Instead of immediately advancing east, Alexander led his forces south along the Syrian coast but lost nearly half a year at the Siege of Tyros (332 BC), which ultimately shared the fate of Thebes: the city was destroyed and the inhabitants murdered or sold into slavery. Alexander proceeded to invade Egypt and entered Memphis, where he was welcomed as a long-awaited liberator and formally recognised as the new Pharaoh. At the Nile Delta, Alexander chose the location for the first of many cities founded by and named after him: Alexandria. He then moved west and visited the famous Siwa Oasis where the oracle of the god Amon-Zeus was located. What he heard there exactly remains unknown but fact is that Alexander henceforth portrayed himself as a half-god, a living son of Zeus. That such a young man had accomplished so many colossal feats on such short notice indeed implied that he might be more than merely human. Based on this and sheer political opportunism, most Greco-Macedonians were willing to accept Alexander as a deity, at least for the time being.
In 331 BC, Alexander sought to defeat the Persian armies once and for all. Darius III resided in Babylon at the time and waited for Alexander to advance further into the empire. He had offered Alexander a peace treaty, a military alliance and all the lands already under Greco-Macedonian control. However, Alexander outright refused this proposal, no longer concealing his intention to overthrow Darius and claim the Persian Empire for himself.

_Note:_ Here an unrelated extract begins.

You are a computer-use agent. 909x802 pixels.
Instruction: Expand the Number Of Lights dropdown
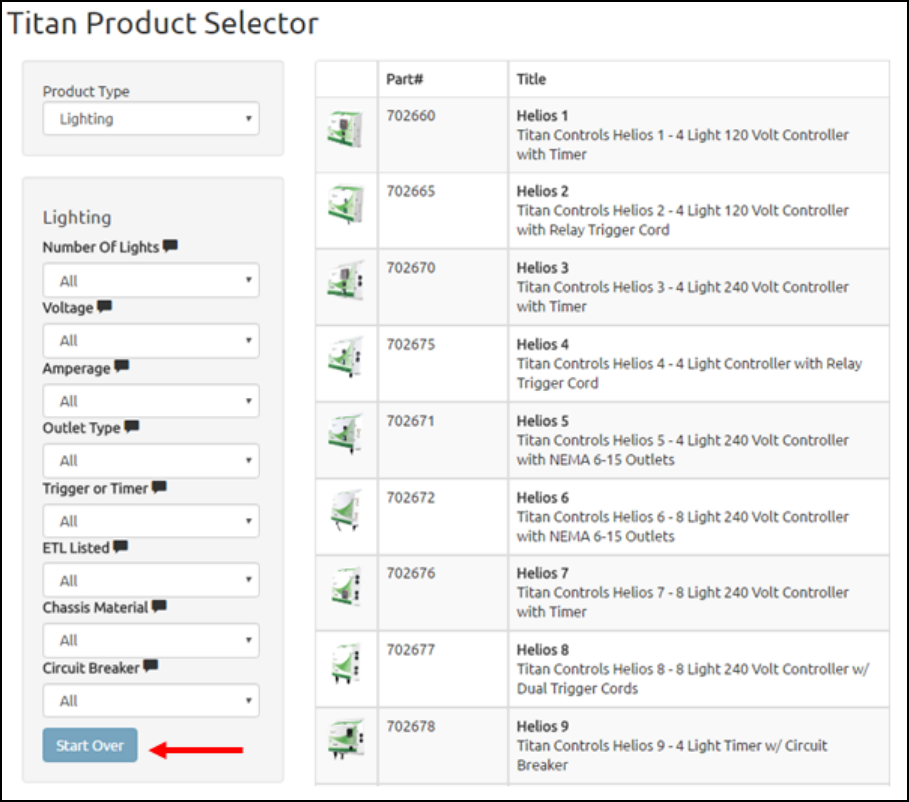(151, 281)
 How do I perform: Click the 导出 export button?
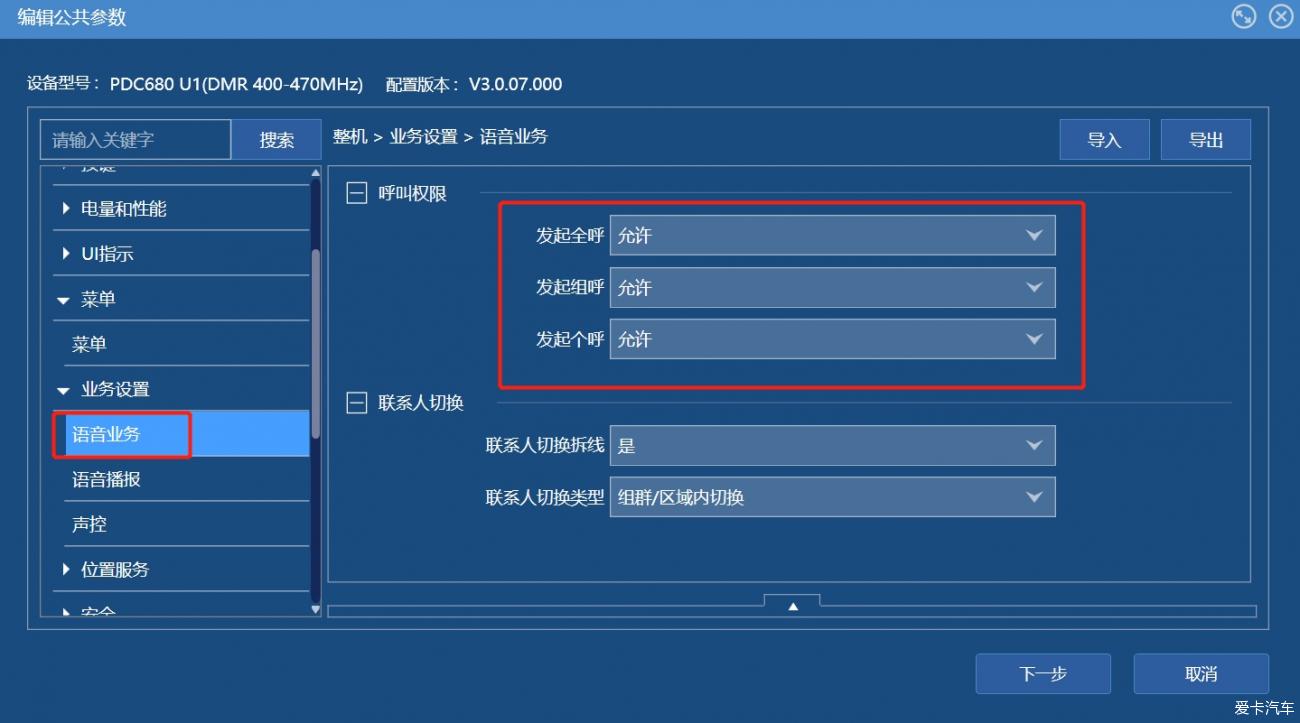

The Persians, once more under Darius’ personal command, faced the Greco-Macedonian army on the plains near Gaugamela. There was fought one of the largest battles in Greco-Persian history. Darius turned to flight when Alexander himself smashed into the Persian lines with his bodyguard unit. Persian successes elsewhere on the immense frontline prevented Alexander from pursuing Darius immediately but regardless, it was clear who the victor was. The King of Kings had fled a second time, not so much out of cowardice but in the knowledge that without him, the Achaemenid dynasty would collapse and any organised resistance would become impossible. He therefore rushed to the Persian heartland to secure the loyalty of his remaining satraps, raise new armies and continue the war. Meanwhile, Alexander triumphantly entered Babylon and appointed Darius’ mother Sisygambis as his regent before marching east.
Thus far, Alexander had come across peoples and regions which had been conquered centuries earlier by the Persians themselves. As a result, he was usually accepted as new ruler without much trouble or even welcomed as liberator. East of Mesopotamia lay the actual Persian heartlands, first of all the region around Susa and subsequently the Persian capital at Persepolis. Alexander’s soldiers successfully fought themselves into both cities, capturing untold riches but losing the famous Achaemenid palaces at Persepolis to the fires of war. In the spring of 330 BC, the advance turned north into Media, whence Darius had supposedly fled, though he moved further east before Alexander could catch up.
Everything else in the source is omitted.